The respondent therefore could not rely on a photocopy of that letter or on his oral testimony explaining it to vary the express terms of the loan repayment schedule (exhibit P. Ex.1) and the loan repayment ledger (exhibit P. Ex.2).

  1. A debt is not understood to have been paid unless the outstanding sum has been completely rendered. The respondent, in this instance, did not meet or satisfy his evidential burden of proof. The trial court’s factual conclusion regarding the outstanding balance of loan was infected by clear error. It follows that the trial court misdirected itself when it dismissed the suit.

Order:

  1. In the final result, the appeal succeeds.

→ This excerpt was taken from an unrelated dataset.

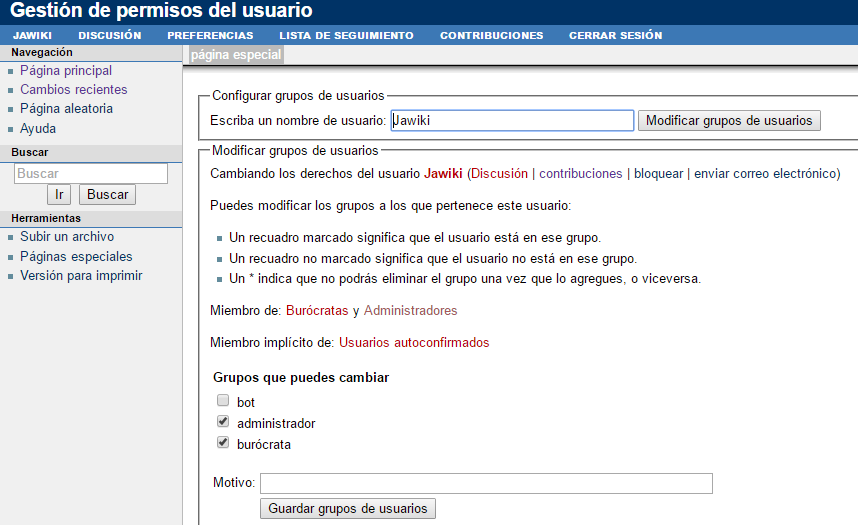Toggle the bot group checkbox

coord(223,401)
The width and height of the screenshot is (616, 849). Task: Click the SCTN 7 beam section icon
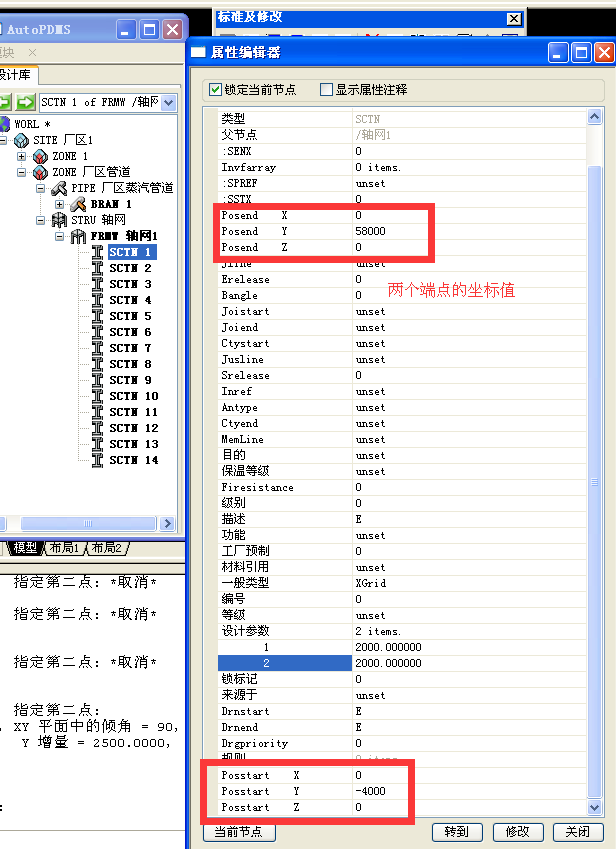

Judgment of the court below is set aside. Instead judgment is entered for the appellant against the respondent as follows;
  1. shs. 2,670,000/=.
  2. Interest thereon at the rate of 15% per annum from the date of this judgment until payment in full.
  3. The costs of the suit and of this appeal.

Delivered electronically this 30th day of October, 2020 ........ Stephen Mubiru.....

Stephen Mubiru
Resident Judge, Gulu

Appearances

For the appellant : M/s Ocorobiya & Co. Advocates.

For the respondent : M/s Kabuzire, Mbabaali & Co. Advocates.